EXERCISE
Retype exactly the lines from the line with "The image size is (1027, 743)." to the end of the data, keeping both boundary lines.

========================

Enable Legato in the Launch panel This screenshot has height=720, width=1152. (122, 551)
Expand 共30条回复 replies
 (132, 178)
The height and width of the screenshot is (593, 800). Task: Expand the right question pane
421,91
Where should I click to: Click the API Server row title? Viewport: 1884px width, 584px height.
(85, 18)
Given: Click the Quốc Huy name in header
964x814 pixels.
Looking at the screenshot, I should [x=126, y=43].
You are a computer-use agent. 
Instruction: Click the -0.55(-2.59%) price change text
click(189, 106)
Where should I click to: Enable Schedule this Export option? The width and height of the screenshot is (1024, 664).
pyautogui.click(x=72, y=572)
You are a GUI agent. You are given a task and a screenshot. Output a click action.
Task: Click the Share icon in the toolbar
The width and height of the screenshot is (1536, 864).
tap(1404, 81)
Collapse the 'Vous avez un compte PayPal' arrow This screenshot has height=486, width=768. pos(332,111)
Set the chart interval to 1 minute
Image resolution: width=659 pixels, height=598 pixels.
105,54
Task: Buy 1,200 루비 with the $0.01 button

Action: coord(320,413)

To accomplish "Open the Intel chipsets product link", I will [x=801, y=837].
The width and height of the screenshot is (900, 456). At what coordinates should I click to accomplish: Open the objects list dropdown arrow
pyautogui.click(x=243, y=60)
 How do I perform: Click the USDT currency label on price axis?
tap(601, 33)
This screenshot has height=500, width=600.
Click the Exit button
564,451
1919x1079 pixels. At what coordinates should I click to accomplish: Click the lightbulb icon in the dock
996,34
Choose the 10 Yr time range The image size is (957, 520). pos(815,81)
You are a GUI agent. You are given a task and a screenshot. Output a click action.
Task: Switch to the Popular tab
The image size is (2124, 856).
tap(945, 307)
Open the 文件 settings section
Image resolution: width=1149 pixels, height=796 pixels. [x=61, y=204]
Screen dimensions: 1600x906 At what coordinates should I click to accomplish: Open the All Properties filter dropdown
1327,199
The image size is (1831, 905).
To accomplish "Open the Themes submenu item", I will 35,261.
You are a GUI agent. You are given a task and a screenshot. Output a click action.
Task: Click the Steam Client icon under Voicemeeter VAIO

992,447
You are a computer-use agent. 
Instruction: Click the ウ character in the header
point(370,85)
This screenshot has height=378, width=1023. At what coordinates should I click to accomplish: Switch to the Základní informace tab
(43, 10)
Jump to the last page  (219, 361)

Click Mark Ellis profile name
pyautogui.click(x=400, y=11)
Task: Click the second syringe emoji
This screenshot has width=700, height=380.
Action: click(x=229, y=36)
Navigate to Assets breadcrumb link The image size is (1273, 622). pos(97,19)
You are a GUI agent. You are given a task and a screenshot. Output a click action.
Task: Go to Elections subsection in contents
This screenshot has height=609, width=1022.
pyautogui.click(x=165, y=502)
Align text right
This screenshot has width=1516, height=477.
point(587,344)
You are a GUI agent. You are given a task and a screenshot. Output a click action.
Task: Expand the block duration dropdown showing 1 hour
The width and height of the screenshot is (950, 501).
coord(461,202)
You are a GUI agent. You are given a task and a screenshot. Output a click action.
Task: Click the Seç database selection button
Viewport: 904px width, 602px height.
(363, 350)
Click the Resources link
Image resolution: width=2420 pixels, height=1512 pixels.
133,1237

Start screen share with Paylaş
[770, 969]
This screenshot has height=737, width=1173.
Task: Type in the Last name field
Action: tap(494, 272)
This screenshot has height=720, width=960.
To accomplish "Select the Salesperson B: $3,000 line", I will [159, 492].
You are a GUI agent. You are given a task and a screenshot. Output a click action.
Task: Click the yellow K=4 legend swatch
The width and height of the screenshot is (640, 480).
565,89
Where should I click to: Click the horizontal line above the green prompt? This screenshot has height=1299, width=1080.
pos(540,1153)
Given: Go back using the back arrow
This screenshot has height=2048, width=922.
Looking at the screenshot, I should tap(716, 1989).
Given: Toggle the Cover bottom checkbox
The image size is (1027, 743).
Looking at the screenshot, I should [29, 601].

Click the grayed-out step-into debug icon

========================

FINISHED TASK
The image size is (1027, 743).
Looking at the screenshot, I should [29, 601].

Click the grayed-out step-into debug icon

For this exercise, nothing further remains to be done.